Le llevó como siempre un buen rato quitarse el cacao de todos los pliegues de su piel. Subió a su cama desnuda con la ropa en la mano. Se sentía algo idiota y a la vez lejanamente excitada. En su habitación, en su enorme cama, con sus perras cerca, en el suelo, podría domir tranquila. Quién sabe, igual acabar de tocarse. Se acostó desnuda. El día había sido largo. Se quedó dormida.

Se despertó con la luz de la mañana, feliz y con energía. Era sábado. Había dormido de sobra.

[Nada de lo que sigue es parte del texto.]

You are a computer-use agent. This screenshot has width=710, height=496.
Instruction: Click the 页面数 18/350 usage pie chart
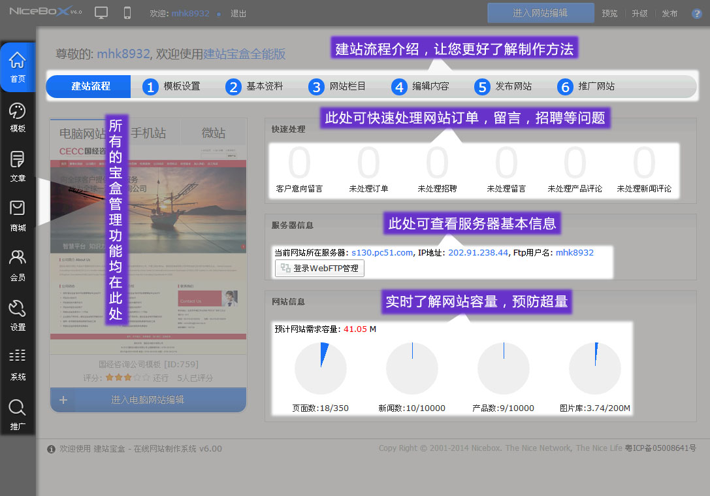(x=320, y=369)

Estaba fresca. Se hubiese sentido capaz de hacer los quilómetros ella. Pero no hacía falta. Había soñado con él en su cama. Entre sueños de montañas y playas vacías había soñado que él dormía con ella, abrazado, cálido, tranquilo, con su mano izquierda agarrando con la mayor delicadeza del mundo su pecho. Había soñado que había dormido abrazada a él con su pecho en la mano, y con sus sexo iniesto, muy juntos. Al despertarse se tocó por fin. Lo sintió muy dentro, y envuelta en su bata se levantó. Sobre su alfombra, vió algo. Dos billetes de avión.